Nachdem das FA den Antrag abgelehnt hatte, gab das FG der dagegen erhobenen Klage statt. Den Kläger treffe an der Versäumung der Einspruchsfrist kein grobes Verschulden, sondern nur einfache Fahrlässigkeit.
Entscheidung
Die Revision des FA hatte Erfolg. Der BFH urteilte, die Nichtabgabe der Steuererklärungen stelle ein grobes Verschulden dar, das mangels sachlicher Entscheidung über den Einspruch infolge der Fristversäumnis fortwirke und nicht durch das geringere Verschulden bei Versäumung der Einspruchsfrist verdrängt werde.
Hinweis
1. Ist der Steuerbescheid aufgrund einer Schätzung ergangen und ist die Schätzung zu hoch ausgefallen, wird der Steuerpflichtige sich bemühen, mit einem Einspruch gegen den Bescheid die Steuererklärung vorzulegen und so eine Herabsetzung im Einspruchsverfahren zu erreichen. Das in der vorherigen Nichtabgabe der Steuererklärung liegende grobe Verschulden hat dann keine Bedeutung. Allenfalls kann es zur Festsetzung eines Verspätungszuschlags kommen.
2. Der Besprechungsfall betrifft nun den selteneren Fall, dass nach der Schätzung die Einspruchsfrist versäumt wird. Die Steuerfestsetzung ist dann bestandskräftig und die verspätet abgegebene Steuererklärung kann nicht mehr berücksichtigt werden.
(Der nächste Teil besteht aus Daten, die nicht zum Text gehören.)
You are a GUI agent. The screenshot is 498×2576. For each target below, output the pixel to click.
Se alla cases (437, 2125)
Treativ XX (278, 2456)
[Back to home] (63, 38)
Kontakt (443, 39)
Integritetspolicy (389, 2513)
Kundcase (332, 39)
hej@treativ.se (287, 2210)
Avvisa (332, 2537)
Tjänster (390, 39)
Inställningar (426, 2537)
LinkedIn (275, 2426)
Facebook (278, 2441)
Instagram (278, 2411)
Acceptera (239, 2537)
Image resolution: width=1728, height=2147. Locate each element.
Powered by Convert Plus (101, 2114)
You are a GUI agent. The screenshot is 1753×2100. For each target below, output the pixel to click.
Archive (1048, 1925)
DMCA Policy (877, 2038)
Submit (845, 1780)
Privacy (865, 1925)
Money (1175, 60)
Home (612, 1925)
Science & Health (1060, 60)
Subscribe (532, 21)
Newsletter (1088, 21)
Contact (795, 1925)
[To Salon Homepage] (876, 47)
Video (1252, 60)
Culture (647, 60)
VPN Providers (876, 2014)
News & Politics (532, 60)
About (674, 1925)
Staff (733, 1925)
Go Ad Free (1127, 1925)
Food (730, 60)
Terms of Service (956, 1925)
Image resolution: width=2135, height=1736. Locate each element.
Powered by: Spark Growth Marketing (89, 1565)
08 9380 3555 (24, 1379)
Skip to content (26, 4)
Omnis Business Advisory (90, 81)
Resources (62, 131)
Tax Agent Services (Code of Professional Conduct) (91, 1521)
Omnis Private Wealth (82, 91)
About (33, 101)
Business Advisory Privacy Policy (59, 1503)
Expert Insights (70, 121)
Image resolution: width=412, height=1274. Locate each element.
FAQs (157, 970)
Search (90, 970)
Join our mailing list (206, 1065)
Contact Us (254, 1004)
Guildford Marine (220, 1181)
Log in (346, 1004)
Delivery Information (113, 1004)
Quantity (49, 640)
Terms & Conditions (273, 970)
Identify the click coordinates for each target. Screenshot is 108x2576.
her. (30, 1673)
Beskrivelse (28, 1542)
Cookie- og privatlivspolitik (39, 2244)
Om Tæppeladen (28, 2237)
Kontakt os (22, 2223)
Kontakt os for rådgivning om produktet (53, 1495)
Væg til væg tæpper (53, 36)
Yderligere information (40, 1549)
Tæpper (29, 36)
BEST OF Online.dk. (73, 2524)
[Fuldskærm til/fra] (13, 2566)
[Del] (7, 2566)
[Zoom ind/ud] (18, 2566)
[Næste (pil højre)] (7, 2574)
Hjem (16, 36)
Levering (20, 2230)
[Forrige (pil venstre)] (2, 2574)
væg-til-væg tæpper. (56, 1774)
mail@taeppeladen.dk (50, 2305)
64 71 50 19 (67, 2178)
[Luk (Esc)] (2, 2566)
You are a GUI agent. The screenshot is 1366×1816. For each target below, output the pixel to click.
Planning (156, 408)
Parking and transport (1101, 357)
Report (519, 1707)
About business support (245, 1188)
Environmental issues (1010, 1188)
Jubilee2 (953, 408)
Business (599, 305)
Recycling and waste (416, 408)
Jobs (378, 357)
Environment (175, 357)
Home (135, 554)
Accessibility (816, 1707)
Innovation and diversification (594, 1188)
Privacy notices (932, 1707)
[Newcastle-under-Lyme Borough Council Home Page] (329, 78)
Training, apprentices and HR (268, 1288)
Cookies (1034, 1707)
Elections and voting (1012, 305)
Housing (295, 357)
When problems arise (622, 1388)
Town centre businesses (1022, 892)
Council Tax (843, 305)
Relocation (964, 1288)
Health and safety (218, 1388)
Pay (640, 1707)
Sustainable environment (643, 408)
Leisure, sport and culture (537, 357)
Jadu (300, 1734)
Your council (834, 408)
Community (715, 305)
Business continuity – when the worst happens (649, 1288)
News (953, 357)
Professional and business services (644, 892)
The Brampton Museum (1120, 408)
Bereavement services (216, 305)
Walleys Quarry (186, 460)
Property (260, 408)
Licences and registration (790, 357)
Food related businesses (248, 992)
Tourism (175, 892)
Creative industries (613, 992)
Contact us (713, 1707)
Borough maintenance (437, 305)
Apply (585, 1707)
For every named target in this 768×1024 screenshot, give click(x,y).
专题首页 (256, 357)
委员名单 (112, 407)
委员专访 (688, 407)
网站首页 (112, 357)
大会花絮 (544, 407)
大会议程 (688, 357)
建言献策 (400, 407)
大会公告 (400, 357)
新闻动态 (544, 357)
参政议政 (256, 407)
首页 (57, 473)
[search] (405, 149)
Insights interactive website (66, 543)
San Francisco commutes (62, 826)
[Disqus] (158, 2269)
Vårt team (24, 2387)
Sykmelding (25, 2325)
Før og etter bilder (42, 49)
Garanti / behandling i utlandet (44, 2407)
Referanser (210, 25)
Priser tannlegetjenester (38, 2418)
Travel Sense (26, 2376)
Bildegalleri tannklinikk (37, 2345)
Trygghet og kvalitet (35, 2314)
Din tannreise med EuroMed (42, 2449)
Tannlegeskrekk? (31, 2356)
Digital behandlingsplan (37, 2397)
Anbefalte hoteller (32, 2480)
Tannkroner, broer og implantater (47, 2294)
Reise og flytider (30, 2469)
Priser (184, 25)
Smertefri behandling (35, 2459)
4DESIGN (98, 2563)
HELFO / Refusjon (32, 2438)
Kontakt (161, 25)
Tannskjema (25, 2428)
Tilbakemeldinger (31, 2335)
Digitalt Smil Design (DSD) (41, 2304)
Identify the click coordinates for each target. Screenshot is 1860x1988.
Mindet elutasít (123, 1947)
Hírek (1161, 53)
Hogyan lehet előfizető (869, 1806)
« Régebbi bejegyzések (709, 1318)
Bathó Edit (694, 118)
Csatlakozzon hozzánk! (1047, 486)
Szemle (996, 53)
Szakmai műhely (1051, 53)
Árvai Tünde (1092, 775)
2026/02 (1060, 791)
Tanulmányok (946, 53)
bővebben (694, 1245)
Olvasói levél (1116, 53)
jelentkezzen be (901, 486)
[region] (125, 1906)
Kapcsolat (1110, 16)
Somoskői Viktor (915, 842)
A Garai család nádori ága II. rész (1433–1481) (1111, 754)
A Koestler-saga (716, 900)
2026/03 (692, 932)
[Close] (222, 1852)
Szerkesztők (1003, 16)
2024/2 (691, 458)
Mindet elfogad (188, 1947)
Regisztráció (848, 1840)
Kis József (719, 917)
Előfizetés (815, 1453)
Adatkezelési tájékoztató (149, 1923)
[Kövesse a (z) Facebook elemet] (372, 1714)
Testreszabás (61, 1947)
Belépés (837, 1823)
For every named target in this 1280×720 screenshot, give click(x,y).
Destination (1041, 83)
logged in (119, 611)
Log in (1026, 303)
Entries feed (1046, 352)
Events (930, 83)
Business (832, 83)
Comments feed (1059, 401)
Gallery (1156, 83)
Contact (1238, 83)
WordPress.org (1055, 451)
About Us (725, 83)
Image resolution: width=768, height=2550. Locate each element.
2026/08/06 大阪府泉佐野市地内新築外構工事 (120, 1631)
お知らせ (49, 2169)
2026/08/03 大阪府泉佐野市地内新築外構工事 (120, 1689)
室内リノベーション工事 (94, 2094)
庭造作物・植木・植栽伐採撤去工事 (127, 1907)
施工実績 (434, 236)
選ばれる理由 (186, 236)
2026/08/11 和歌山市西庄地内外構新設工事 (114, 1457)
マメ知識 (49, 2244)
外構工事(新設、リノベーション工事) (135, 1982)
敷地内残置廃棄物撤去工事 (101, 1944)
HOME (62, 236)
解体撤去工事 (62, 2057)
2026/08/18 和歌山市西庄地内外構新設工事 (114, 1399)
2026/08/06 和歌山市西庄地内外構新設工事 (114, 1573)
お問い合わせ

Wie der BFH im hiesigen Urteil klarstellt, kann auch keine Änderung nach § 173 Abs. 1 Nr. 2 AO wegen nachträglich bekannt gewordener Tatsachen durchgeführt werden. Eine solche Änderung setzt voraus, dass den Steuerpflichtigen am nachträglichen Bekanntwerden kein grobes Verschulden trifft. Das Verschulden ist in Bezug auf die Handlungen zu prüfen, die zu der letzten materiellen Steuerfestsetzung geführt haben. Im entschiedenen Fall war deshalb das Verschulden bei Nichtabgabe der Erklärung maßgeblich, nicht das Verschulden bei verspätetem Einspruch. Denn wenn ein Einspruch als unzulässig verworfen wird, findet keine Prüfung der materiellen Rechtslage statt. Man kann also nicht dem früheren groben Verschulden durch ein geringes Verschulden bei Einlegung des Einspruchs die Sperrwirkung gegenüber einer Steuer mindernden Änderung nach § 173 AO nehmen.